Several years ago, when Buddy Roller was still an infant, I heard a phrase that would change my life and guide one of the most important roles of my life...
The first time I heard the words, I was in church, and I'll never forget it. My pastor gave a sermon on what it means to "raise a champion," and I remember walking out of church that day feeling the enormity and the responsibility of what my role is and how to be a good parent. You see, my church has truly been the foundation for me. I've learned so many valuable teachings, like how to be a good person, and how to do life the right way, at my church. All during my adult life. Sometimes I wish I had had these teachings when I was growing up. I wish I had had role models to mold me and show me earlier, rather than later.
That sermon summed up exactly how I feel about motherhood and raising a son.
Raising a champion means I'm raising a child who will one day be a man, a father, and someone's husband who will do his best at whatever he's doing. He will treat people with kindness and respect. He will be honest, principled, courageous, and innovative. He will be a leader, someone who will use his success and always give back to his community, making things and people better than he found them. He will be the light, and he will use his God given talents for good.
These are the hopes and dreams I have for my son, and I'm speaking these affirmations into existence.
You see, I have been charged with this mission, and that's why I've made the choices I've made as a parent. Some people may call me a "helicopter mom." Some may say I'm too strict, too rigid. I say, don't you worry. The Hubs has helped to balance things out at home. He teaches Buddy Roller how to be a man, how to do sports, and he brings the "fun" with root beer floats, gummy bears and Fortnite!
Some moms choose their careers, passions, hobbies, or self first, and that's totally okay for them, but for me, in this "parenthood" season of my life, I choose to raise a champion. It is a sacrifice. And it's not easy. And sometimes, I fall short. I make mistakes. But this choice. It's worth it. My son is worth it. Raising a champion involves some non-negotiables...like no TV or video games during the week, reading before bed at night, praying at night, blessing the food before we eat, no sleepovers unless it's with family, no hanging out at the houses of people I don't know or trust. I would rather Buddy Roller's friends play and hang out at our house, so that I can always know who he is surrounded by and being influenced by. And because I never take for granted that other parents share my values, morals, or rules, I much prefer it this way.
Raising a champion means we "role play" conversations. I teach my son how to have a conversation with adults when he meets someone for the first time, or what to say when someone asks him a challenging question. Raising a champion means when he brings home his Friday folder, I go through each assignment, making sure he goes over and answers the questions he got wrong that week, and possibly provide additional lessons at home to make sure he masters a concept. It means following up with teachers with an email, every once in a while, to check his progress at school. Raising a champion means making sure I see his completed homework or school project is up to an "excellent" standard, done with "full effort," and not just taking his word that he did it.

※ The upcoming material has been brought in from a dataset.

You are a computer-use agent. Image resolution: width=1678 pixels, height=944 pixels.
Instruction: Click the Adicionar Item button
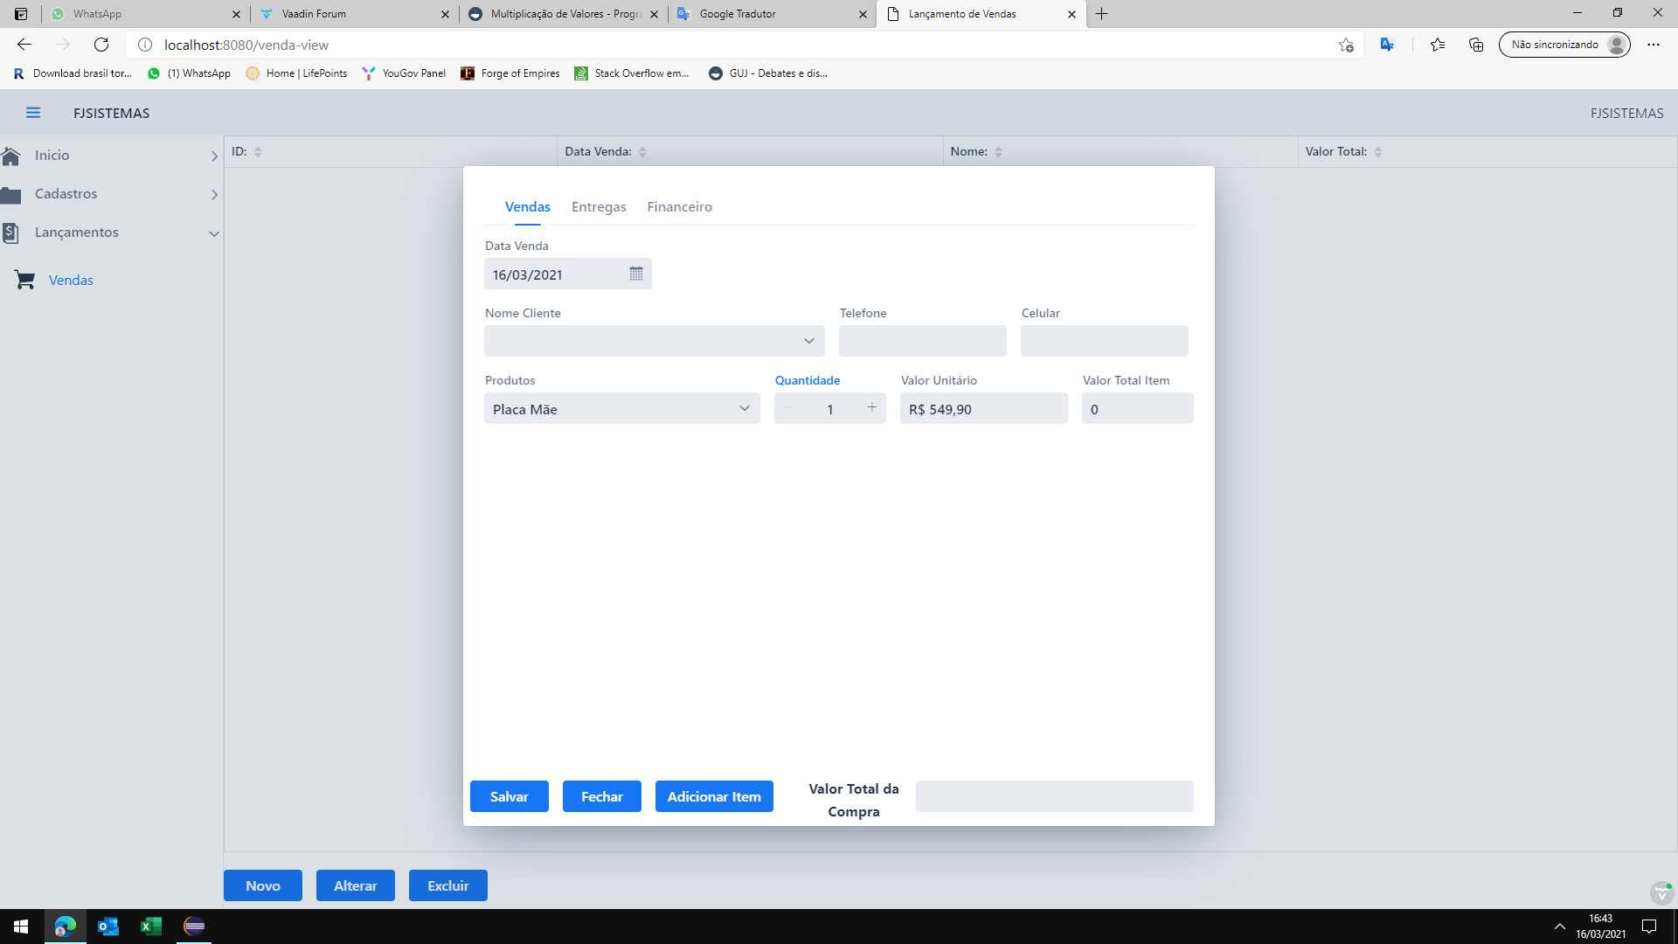pyautogui.click(x=714, y=796)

Raising a champion means we have routines, like homework first, and mantras like work hard and play later. As parents, I truly believe The Hubs and I are seeing the results of raising this young man. I definitely see it in his grades. I get affirmation when other adults, who see him everyday, tell me how he's always polite. One of the greatest compliments was when his third grade teacher told me that's he's humble and even though he's very bright, he isn't boastful or arrogant about his abilities. I just about cried during that parent conference when she told The Hubs and me (okay I did cry!). When we go out to eat, servers often comment how they love that he's so polite, saying please and thank you.
One morning while driving Buddy Roller to school, I realized that all the hard work was indeed paying off. We had started a tradition of praying in the car, on the way to school. We would take turns and pray out loud. I did this so that Buddy Roller could learn how to pray. The first few times he did it, it was really hard and he struggled with what to say. Now after doing this so often, he's become quite good. Often times he prays for people and friends who are going through tough times without me even telling him to do that. It really is validation that he's growing up to have compassion. It makes me so proud.
Just last month, Buddy Roller got inducted into the National Elementary Honor Society. All through elementary school, he's maintained excellent grades but most importantly, membership demonstrates responsibility and a commitment to excellence in leadership and service. This mom is so proud!
Buddy Roller will be double digits this August. The big TEN! It's been so wonderful to see his growth and as a mom, I couldn't be more satisfied with his progress. I know there is so much more to go. More sacrifice. More commitment to raising this champion. It is hard work. And boy do I screw up every once in a while. I do. I'm not perfect. I make mistakes. And Buddy Roller makes mistakes too. He's learning and growing.
When I look at the photo below...Buddy Roller in the first grade, so young and innocent...I'm reminded of my purpose and one of my greatest roles in my life. To be the best mother I know how. Making sacrifices for him, day in and day out, to give him better opportunities than I had growing up. I'm raising a champion. It's a job that never ends...in this season of my life.
Buddy Roller, I am so proud of you, and I cannot wait to see what your future holds.